Please copy these records out line for line without changing anything.

Word and element location records:
☆ ☆ ☆ ☆

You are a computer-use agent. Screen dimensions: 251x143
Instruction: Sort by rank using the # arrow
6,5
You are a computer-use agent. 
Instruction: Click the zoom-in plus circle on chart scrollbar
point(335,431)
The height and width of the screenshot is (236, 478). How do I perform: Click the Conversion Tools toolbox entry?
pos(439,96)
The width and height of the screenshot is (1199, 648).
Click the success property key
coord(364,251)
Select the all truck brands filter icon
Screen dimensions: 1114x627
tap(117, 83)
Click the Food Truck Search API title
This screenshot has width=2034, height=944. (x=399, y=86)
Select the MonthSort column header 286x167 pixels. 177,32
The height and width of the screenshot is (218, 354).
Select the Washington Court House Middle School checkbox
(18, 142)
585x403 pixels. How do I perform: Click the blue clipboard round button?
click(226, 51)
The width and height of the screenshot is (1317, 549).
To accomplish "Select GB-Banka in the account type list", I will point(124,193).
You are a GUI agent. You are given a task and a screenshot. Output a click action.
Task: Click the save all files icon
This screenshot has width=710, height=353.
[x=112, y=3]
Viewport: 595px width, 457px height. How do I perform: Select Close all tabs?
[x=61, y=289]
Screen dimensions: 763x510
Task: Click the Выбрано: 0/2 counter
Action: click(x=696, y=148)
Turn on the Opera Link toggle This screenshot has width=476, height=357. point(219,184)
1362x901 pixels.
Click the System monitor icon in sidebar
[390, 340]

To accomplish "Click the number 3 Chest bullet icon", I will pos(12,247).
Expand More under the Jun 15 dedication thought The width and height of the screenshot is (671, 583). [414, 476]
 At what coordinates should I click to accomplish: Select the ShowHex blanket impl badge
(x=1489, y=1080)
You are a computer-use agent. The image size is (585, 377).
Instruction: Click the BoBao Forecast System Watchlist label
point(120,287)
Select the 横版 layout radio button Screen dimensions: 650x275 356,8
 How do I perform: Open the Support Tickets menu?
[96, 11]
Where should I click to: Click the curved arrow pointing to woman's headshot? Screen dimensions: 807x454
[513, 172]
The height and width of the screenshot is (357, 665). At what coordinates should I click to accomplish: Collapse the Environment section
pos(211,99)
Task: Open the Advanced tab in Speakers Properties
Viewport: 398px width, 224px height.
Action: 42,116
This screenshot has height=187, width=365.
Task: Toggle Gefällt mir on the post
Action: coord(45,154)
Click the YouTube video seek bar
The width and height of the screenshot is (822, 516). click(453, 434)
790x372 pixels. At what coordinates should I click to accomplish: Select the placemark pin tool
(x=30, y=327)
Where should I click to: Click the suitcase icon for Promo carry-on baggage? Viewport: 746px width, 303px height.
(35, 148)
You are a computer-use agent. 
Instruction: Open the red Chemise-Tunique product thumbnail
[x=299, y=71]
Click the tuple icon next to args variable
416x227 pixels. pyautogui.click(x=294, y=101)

☆ ☆ ☆ ☆

**Full output**:
You are a computer-use agent. Screen dimensions: 251x143
Instruction: Sort by rank using the # arrow
6,5
You are a computer-use agent. 
Instruction: Click the zoom-in plus circle on chart scrollbar
point(335,431)
The height and width of the screenshot is (236, 478). How do I perform: Click the Conversion Tools toolbox entry?
pos(439,96)
The width and height of the screenshot is (1199, 648).
Click the success property key
coord(364,251)
Select the all truck brands filter icon
Screen dimensions: 1114x627
tap(117, 83)
Click the Food Truck Search API title
This screenshot has width=2034, height=944. (x=399, y=86)
Select the MonthSort column header 286x167 pixels. 177,32
The height and width of the screenshot is (218, 354).
Select the Washington Court House Middle School checkbox
(18, 142)
585x403 pixels. How do I perform: Click the blue clipboard round button?
click(226, 51)
The width and height of the screenshot is (1317, 549).
To accomplish "Select GB-Banka in the account type list", I will point(124,193).
You are a GUI agent. You are given a task and a screenshot. Output a click action.
Task: Click the save all files icon
This screenshot has width=710, height=353.
[x=112, y=3]
Viewport: 595px width, 457px height. How do I perform: Select Close all tabs?
[x=61, y=289]
Screen dimensions: 763x510
Task: Click the Выбрано: 0/2 counter
Action: click(x=696, y=148)
Turn on the Opera Link toggle This screenshot has width=476, height=357. point(219,184)
1362x901 pixels.
Click the System monitor icon in sidebar
[390, 340]

To accomplish "Click the number 3 Chest bullet icon", I will pos(12,247).
Expand More under the Jun 15 dedication thought The width and height of the screenshot is (671, 583). [414, 476]
 At what coordinates should I click to accomplish: Select the ShowHex blanket impl badge
(x=1489, y=1080)
You are a computer-use agent. The image size is (585, 377).
Instruction: Click the BoBao Forecast System Watchlist label
point(120,287)
Select the 横版 layout radio button Screen dimensions: 650x275 356,8
 How do I perform: Open the Support Tickets menu?
[96, 11]
Where should I click to: Click the curved arrow pointing to woman's headshot? Screen dimensions: 807x454
[513, 172]
The height and width of the screenshot is (357, 665). At what coordinates should I click to accomplish: Collapse the Environment section
pos(211,99)
Task: Open the Advanced tab in Speakers Properties
Viewport: 398px width, 224px height.
Action: 42,116
This screenshot has height=187, width=365.
Task: Toggle Gefällt mir on the post
Action: coord(45,154)
Click the YouTube video seek bar
The width and height of the screenshot is (822, 516). click(453, 434)
790x372 pixels. At what coordinates should I click to accomplish: Select the placemark pin tool
(x=30, y=327)
Where should I click to: Click the suitcase icon for Promo carry-on baggage? Viewport: 746px width, 303px height.
(35, 148)
You are a computer-use agent. 
Instruction: Open the red Chemise-Tunique product thumbnail
[x=299, y=71]
Click the tuple icon next to args variable
416x227 pixels. pyautogui.click(x=294, y=101)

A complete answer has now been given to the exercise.